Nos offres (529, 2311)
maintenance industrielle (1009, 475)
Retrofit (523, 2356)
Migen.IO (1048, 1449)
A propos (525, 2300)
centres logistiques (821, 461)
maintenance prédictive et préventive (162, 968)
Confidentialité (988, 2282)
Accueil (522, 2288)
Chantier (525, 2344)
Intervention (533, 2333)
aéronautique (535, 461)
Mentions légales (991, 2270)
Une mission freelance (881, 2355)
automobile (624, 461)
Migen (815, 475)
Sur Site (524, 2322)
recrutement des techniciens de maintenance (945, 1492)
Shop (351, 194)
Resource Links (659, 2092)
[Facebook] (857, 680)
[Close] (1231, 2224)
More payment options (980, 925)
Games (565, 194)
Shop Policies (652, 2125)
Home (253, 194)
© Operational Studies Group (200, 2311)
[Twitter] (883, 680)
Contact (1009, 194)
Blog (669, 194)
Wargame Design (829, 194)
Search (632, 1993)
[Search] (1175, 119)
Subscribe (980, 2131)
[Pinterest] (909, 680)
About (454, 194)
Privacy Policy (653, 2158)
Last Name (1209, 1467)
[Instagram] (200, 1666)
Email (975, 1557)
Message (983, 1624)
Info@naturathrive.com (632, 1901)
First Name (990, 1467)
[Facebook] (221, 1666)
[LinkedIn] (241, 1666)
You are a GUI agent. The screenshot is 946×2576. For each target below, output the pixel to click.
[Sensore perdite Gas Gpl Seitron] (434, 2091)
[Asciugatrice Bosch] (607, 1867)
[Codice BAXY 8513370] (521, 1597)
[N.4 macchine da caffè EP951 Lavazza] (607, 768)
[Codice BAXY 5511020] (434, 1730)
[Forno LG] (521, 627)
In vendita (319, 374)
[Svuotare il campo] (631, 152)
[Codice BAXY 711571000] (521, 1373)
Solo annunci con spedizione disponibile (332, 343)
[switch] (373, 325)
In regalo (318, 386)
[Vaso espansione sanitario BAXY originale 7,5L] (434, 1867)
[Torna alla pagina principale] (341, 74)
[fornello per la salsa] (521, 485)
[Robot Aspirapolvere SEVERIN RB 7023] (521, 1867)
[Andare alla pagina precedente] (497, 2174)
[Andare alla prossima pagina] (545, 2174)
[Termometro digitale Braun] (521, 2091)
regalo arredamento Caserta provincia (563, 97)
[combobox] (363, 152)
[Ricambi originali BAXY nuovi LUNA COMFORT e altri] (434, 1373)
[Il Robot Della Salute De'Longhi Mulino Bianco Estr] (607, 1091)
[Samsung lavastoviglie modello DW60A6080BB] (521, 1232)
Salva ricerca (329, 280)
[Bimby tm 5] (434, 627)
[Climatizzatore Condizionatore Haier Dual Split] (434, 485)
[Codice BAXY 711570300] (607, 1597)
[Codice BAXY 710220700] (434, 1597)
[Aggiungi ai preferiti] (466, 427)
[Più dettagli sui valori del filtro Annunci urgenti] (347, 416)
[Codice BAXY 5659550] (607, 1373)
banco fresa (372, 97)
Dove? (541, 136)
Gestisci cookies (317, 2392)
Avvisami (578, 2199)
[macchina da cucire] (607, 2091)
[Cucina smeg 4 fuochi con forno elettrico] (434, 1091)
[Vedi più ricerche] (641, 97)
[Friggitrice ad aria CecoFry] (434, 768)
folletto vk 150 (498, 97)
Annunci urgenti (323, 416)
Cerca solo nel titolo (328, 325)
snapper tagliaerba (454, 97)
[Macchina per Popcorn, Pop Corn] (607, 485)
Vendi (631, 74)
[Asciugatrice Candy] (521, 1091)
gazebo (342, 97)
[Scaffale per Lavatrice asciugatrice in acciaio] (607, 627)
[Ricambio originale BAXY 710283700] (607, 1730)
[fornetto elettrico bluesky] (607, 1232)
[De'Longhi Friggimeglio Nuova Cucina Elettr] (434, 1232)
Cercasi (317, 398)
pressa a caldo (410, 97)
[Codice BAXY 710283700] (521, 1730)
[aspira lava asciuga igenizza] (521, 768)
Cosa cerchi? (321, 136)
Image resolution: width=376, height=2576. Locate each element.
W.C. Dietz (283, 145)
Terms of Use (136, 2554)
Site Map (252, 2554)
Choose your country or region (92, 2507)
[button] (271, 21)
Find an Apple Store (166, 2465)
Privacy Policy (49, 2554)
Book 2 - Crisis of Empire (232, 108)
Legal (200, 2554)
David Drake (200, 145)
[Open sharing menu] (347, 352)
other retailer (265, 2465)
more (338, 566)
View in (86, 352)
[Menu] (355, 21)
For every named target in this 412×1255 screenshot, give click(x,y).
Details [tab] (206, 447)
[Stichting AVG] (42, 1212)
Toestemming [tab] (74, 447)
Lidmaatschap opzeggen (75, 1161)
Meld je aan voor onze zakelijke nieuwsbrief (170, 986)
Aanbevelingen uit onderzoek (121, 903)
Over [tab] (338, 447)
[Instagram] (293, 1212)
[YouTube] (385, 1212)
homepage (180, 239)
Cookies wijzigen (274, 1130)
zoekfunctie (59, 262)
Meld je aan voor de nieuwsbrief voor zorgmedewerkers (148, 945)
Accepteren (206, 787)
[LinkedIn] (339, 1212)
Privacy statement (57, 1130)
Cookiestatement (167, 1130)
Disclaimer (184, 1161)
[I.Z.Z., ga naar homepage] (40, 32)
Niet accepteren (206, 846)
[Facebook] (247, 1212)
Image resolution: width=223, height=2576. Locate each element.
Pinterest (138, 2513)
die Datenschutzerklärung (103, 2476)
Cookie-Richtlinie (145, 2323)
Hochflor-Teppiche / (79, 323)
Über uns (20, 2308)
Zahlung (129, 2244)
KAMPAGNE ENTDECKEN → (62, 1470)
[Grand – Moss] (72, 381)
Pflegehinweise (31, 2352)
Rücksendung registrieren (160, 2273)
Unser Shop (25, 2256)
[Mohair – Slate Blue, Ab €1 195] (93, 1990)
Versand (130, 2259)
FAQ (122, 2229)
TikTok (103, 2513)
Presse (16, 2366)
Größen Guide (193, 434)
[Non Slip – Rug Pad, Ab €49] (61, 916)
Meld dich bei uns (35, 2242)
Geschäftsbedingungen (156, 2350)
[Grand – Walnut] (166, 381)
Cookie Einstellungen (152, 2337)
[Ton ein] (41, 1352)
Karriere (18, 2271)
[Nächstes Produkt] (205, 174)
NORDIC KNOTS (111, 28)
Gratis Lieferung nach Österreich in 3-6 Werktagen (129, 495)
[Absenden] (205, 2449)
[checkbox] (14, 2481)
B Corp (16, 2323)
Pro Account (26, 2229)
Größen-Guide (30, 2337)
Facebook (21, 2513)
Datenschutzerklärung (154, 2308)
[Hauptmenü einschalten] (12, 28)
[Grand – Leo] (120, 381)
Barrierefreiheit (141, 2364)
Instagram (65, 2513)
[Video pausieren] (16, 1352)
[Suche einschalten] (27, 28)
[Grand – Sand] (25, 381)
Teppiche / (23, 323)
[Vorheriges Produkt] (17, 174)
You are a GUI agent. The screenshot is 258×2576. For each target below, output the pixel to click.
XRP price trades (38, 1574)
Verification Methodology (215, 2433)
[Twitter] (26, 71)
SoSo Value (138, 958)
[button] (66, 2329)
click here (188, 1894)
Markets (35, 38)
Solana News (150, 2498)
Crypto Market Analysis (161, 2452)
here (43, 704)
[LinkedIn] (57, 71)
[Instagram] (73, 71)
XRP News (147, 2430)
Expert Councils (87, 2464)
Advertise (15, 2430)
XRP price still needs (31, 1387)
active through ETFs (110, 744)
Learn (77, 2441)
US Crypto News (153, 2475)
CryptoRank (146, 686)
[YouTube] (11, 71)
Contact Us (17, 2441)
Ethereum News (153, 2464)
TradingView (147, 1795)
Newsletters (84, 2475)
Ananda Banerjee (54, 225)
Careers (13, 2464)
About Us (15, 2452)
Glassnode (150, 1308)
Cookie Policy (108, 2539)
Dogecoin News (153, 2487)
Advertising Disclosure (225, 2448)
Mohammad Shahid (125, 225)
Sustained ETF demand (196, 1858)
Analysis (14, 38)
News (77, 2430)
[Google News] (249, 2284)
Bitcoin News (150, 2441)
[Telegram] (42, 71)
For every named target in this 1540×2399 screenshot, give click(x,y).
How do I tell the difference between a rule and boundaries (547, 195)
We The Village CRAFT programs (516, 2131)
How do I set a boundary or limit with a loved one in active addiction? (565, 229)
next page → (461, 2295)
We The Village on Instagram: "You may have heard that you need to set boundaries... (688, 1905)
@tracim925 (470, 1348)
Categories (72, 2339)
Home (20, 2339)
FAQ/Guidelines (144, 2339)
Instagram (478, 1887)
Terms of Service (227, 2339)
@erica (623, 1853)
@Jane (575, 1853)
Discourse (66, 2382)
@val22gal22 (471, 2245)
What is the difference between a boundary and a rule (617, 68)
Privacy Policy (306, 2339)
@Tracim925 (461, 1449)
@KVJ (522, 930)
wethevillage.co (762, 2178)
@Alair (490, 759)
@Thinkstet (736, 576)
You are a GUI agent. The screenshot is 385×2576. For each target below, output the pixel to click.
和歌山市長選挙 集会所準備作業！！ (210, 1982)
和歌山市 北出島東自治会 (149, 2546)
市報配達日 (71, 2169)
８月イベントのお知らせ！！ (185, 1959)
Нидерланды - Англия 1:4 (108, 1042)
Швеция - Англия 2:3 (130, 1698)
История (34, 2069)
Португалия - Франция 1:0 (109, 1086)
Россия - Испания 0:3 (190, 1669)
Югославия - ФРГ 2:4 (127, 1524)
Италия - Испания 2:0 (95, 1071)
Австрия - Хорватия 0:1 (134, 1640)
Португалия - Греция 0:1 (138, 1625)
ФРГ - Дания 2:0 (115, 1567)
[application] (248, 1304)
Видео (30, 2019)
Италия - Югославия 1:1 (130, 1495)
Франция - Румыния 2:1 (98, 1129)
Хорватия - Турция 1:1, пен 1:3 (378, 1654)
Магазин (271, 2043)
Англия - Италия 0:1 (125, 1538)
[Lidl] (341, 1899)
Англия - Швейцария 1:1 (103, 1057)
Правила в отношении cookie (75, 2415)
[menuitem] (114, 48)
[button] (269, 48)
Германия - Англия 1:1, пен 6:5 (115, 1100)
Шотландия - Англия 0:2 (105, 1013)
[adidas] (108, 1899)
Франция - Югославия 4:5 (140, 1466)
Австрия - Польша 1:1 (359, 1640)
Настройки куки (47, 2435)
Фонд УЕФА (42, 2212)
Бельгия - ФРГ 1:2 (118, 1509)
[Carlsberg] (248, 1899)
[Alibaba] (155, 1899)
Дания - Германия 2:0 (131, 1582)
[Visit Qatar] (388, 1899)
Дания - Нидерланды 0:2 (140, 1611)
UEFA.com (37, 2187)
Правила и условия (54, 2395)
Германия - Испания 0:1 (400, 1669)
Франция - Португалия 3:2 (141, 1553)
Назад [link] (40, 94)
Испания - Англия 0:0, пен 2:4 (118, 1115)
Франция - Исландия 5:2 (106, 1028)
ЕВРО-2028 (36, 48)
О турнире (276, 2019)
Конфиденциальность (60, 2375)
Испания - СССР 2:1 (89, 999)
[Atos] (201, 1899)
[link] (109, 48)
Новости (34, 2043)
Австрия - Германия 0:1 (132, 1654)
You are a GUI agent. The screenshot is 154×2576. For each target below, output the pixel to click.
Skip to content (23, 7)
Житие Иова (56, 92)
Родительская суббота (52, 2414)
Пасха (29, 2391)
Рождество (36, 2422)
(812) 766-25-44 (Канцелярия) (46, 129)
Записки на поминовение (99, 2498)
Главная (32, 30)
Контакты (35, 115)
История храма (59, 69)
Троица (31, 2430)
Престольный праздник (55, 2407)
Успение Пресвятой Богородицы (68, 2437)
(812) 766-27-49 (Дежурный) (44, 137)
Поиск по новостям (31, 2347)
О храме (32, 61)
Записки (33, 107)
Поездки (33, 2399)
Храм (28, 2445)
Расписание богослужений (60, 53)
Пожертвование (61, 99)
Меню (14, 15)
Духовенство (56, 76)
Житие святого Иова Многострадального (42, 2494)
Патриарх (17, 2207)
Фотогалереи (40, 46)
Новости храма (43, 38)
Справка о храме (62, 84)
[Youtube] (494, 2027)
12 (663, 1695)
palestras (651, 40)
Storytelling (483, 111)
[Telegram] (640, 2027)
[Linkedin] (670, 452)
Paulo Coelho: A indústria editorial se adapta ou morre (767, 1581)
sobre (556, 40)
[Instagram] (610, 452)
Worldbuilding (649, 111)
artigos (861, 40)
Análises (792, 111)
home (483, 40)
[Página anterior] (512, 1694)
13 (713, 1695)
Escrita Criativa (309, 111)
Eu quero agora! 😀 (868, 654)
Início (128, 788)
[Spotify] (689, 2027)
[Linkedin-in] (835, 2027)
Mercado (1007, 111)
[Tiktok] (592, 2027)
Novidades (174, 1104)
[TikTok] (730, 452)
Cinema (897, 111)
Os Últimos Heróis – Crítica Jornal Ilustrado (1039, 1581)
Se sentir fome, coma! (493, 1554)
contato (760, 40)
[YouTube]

◆ **Problem to work on**: Copy out precisely the lines from the line with "Datenschutzerklärung (154, 2308)" to the line with "here (43, 704)" in the material above, including those two lines and omitting all the rest.

◆ **Task solution**:
Datenschutzerklärung (154, 2308)
[Hauptmenü einschalten] (12, 28)
[Grand – Leo] (120, 381)
Barrierefreiheit (141, 2364)
Instagram (65, 2513)
[Video pausieren] (16, 1352)
[Suche einschalten] (27, 28)
[Grand – Sand] (25, 381)
Teppiche / (23, 323)
[Vorheriges Produkt] (17, 174)
You are a GUI agent. The screenshot is 258×2576. For each target below, output the pixel to click.
XRP price trades (38, 1574)
Verification Methodology (215, 2433)
[Twitter] (26, 71)
SoSo Value (138, 958)
[button] (66, 2329)
click here (188, 1894)
Markets (35, 38)
Solana News (150, 2498)
Crypto Market Analysis (161, 2452)
here (43, 704)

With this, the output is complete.